It is well-established that the main causes resulted in color degradation of fresh-cut products are enzymatic activity (Capotorto et al., 2017; Giannakourou and Tsironi, 2021). Mechanical operations such as handling and cut processing cause physical damages on cell tissues of fresh-cut foods, and enable the immediate interactions between substrates and enzymes under the existence of oxygen molecules (Giannakourou and Tsironi, 2021). The key enzymes involved in the reaction of enzymatic browning in fresh-cut foods include polyphenol oxidase (PPO), peroxidase (POD), phenylalanine ammonia lyase (PAL) and lipoxygenase (LOX; Qiao et al., 2021; Xiao et al., 2022). PPO and POD are two major pro-oxidative enzymes in plant, they involved in fresh product browning through contributing to phenolic oxidation to form dark-colored compounds (Rouet-Mayer et al., 1990; Ma et al., 2015; Sikora and Swieca, 2018; Zhu et al., 2022). Apart from PPO and POD, PAL activity positively correlates with the browning of fresh-cut products, as the enhanced activity can accelerate the process of phenolic biosynthesis (Banerjee et al., 2015). Unsaturated fatty acids are the major constituents of cell membrane (Kalappurakkal et al., 2020), and the oxidation of unsaturated fatty acids caused by LOX might be an important mechanism resulting in the browning of fresh-cut foods (Gao et al., 2017; Kan et al., 2019; Qiao et al., 2021). Therefore, the inhibition of the activities of those browning-related enzymes via the application of some chemicals may be a feasible strategy for the browning inhibition of fresh-cut products.

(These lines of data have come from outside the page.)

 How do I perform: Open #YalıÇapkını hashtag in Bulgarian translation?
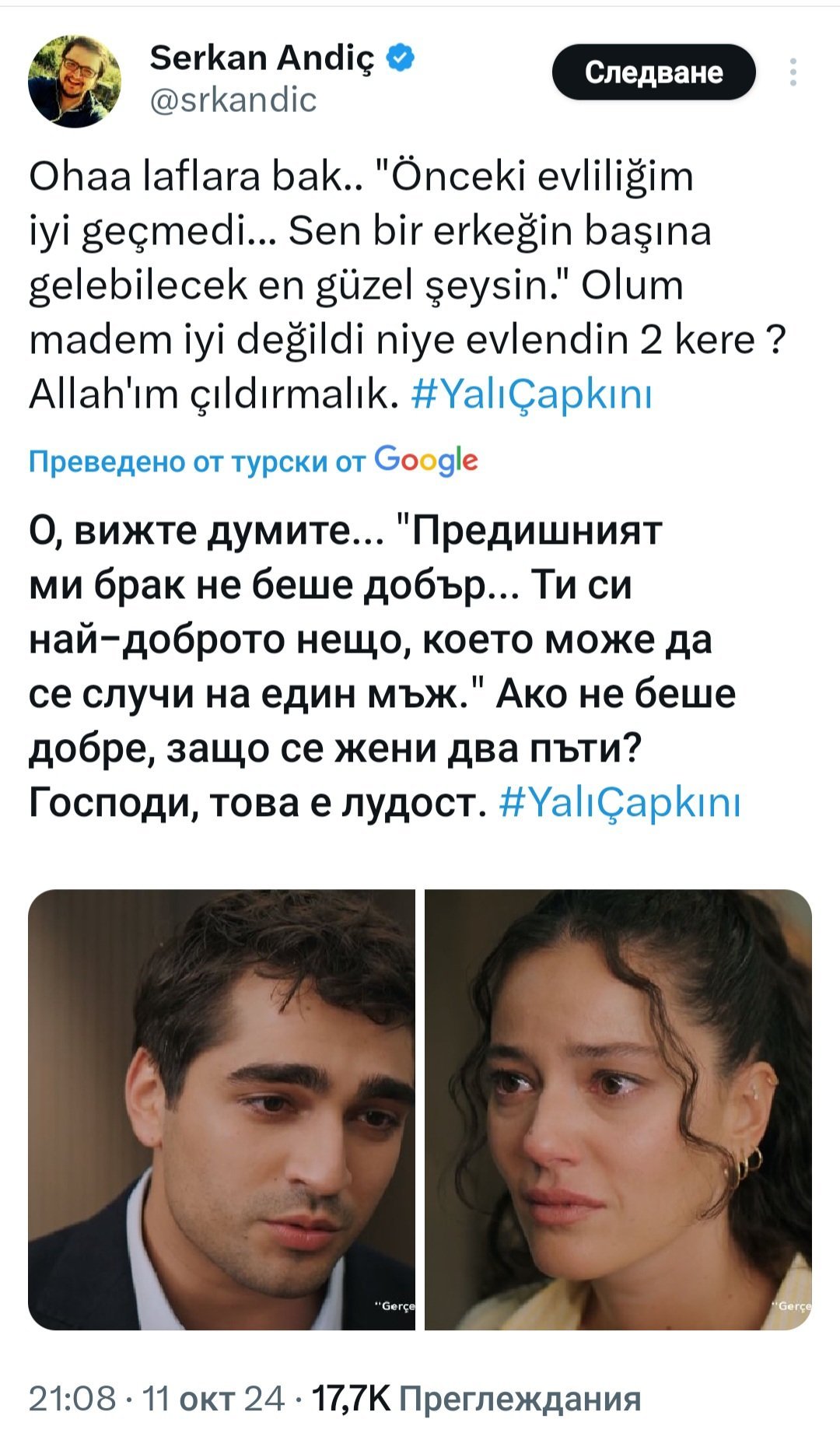click(619, 803)
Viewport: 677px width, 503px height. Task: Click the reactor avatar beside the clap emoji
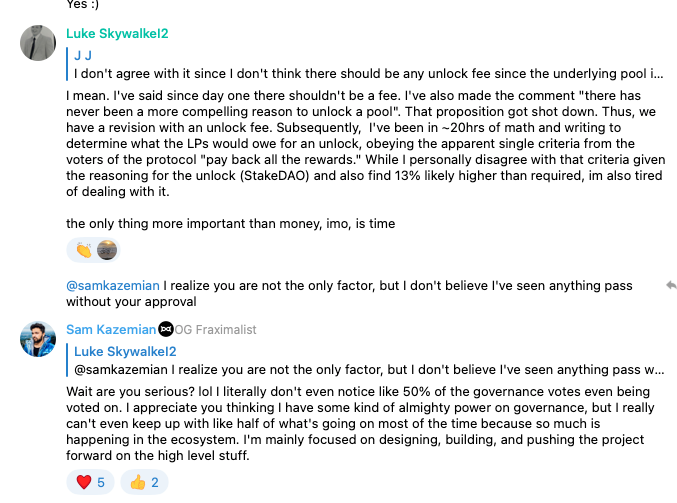[107, 250]
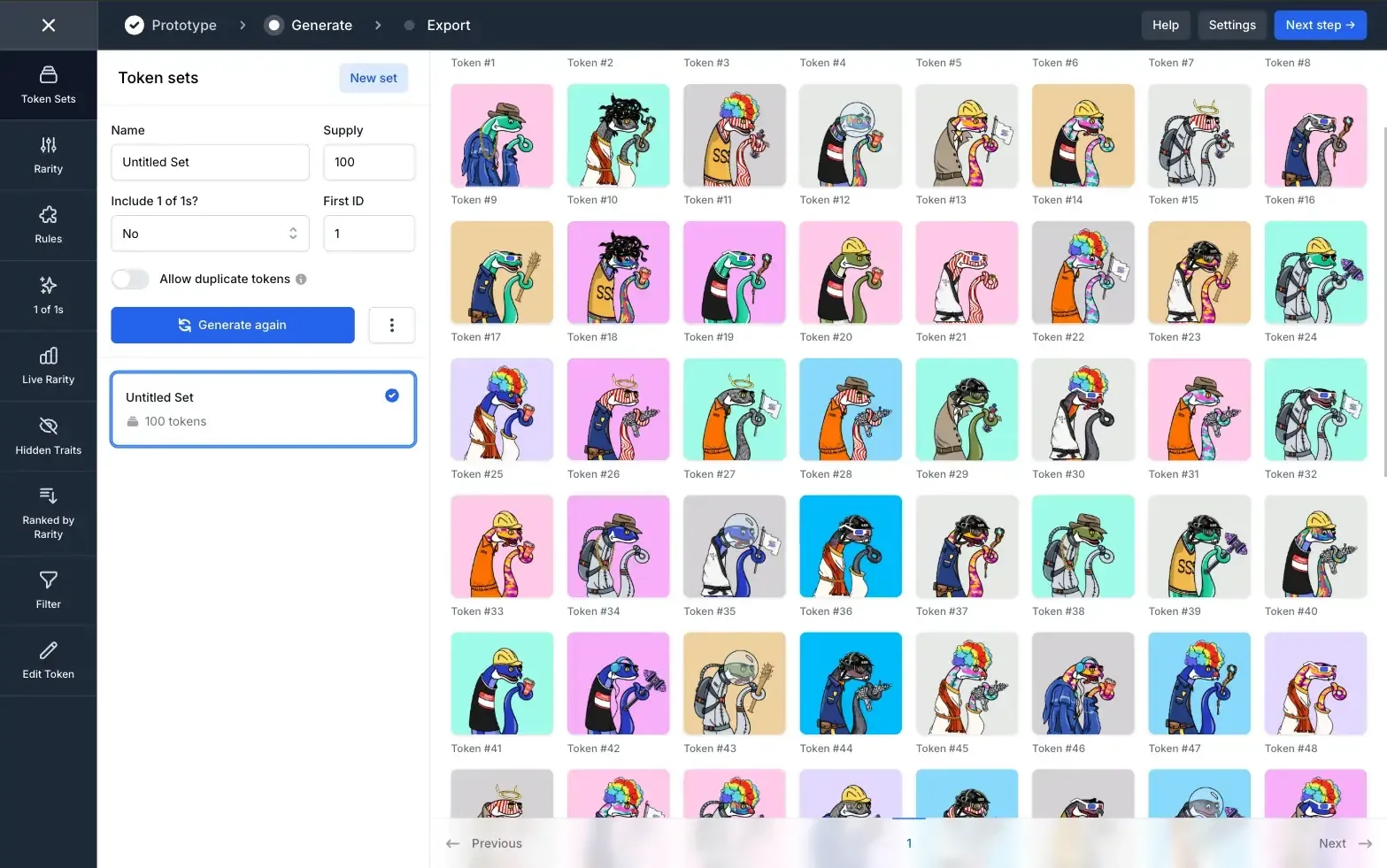Enable Allow duplicate tokens switch
This screenshot has width=1387, height=868.
click(130, 279)
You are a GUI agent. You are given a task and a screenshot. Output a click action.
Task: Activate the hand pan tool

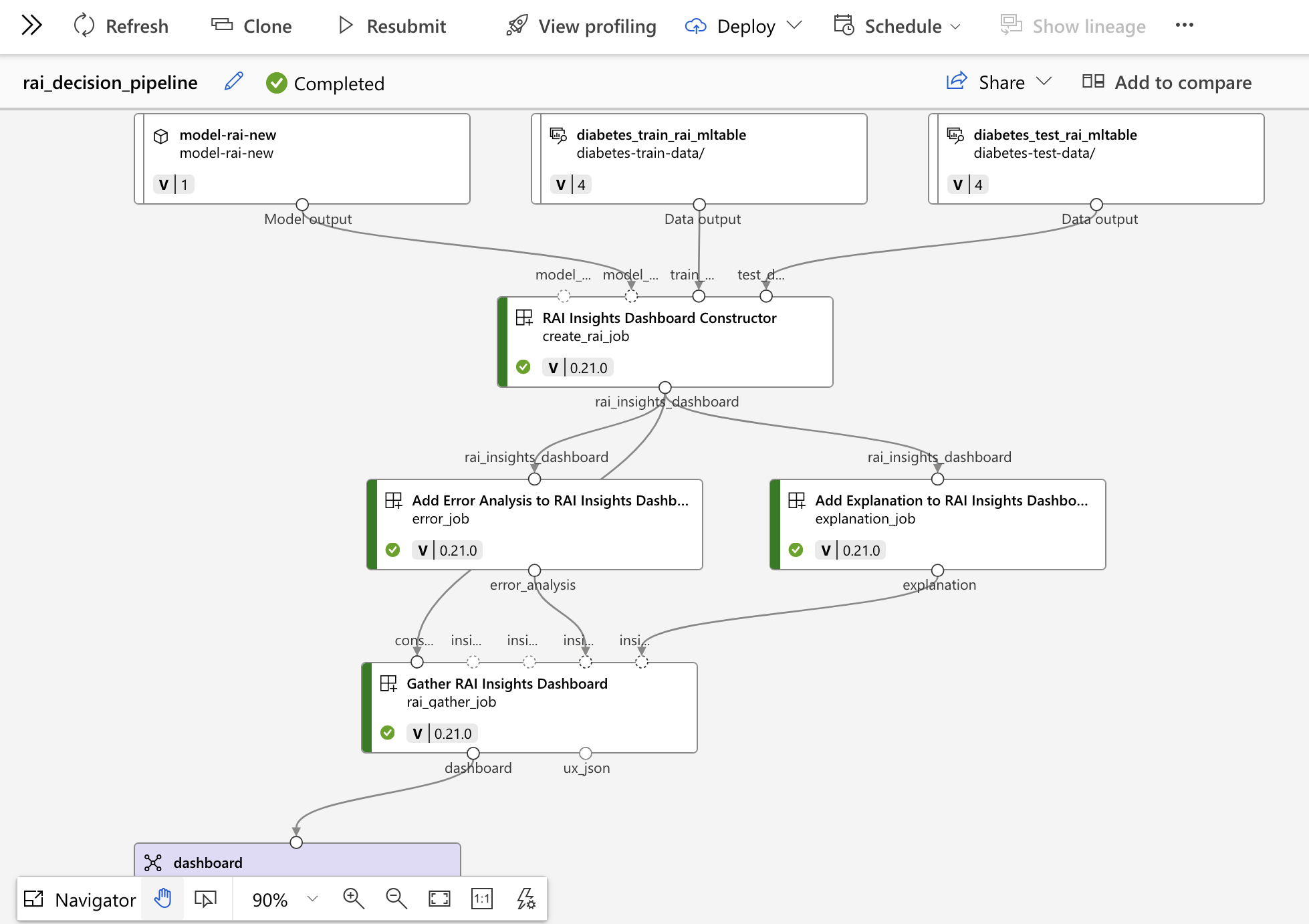[162, 899]
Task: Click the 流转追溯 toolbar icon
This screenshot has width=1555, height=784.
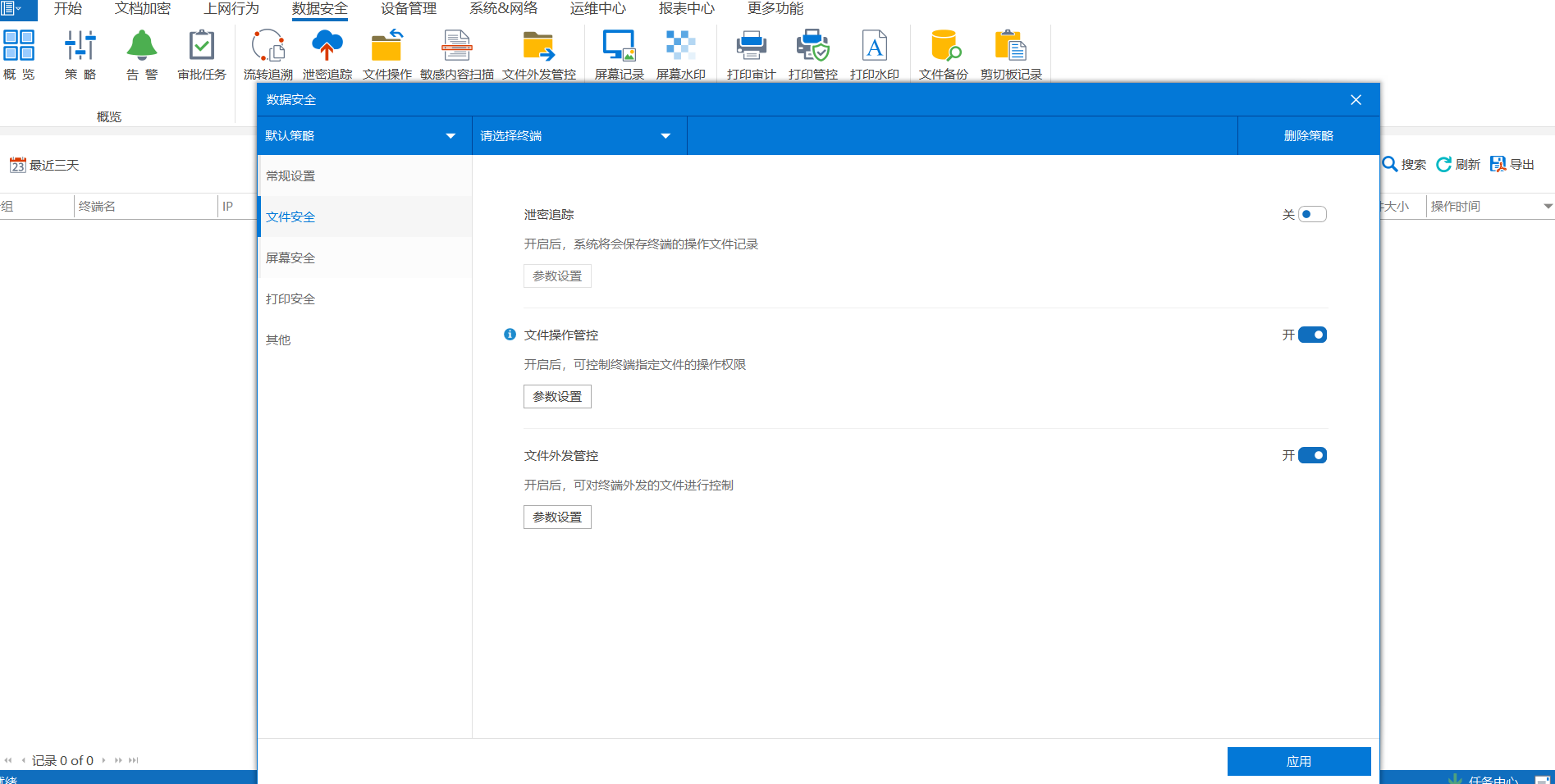Action: [268, 47]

Dipping the cut products into solutions of anti-browning chemicals is the widest method of browning control in the fresh-cut industry (Rojas-Graü et al., 2007). Several compounds have been proposed to control fresh-cut product browning. For example, hydrogen sulfide is effective in reducing the surface browning of fresh-cut Chinese water chestnuts (Dou et al., 2021), lotus (Sun et al., 2015), apple (Chen et al., 2017), pears (Hu et al., 2014), and fresh litchi fruit (Siddiqui et al., 2021). Chlorine-containing solutions are widely used, and the efficacy of such solutions on browning inhibition of fresh-cut foods was evaluated in several food species including asparagus lettuce (Chen et al., 2010), apple (Fu et al., 2007), lotus (Du et al., 2009), and longan fruit (Intarasit et al., 2018). Electrolyzed water and ozone are also suggested to have potential anti-browning effects on fresh-cut foods (Ali et al., 2018). However, as the above-mentioned, the most commonly used compounds are chemicals which might pose potential risks to human health considering the food safety (Fan and Wang, 2022). Therefore, it is an important priority to develop more effective and safe browning inhibitors for fresh-cut products.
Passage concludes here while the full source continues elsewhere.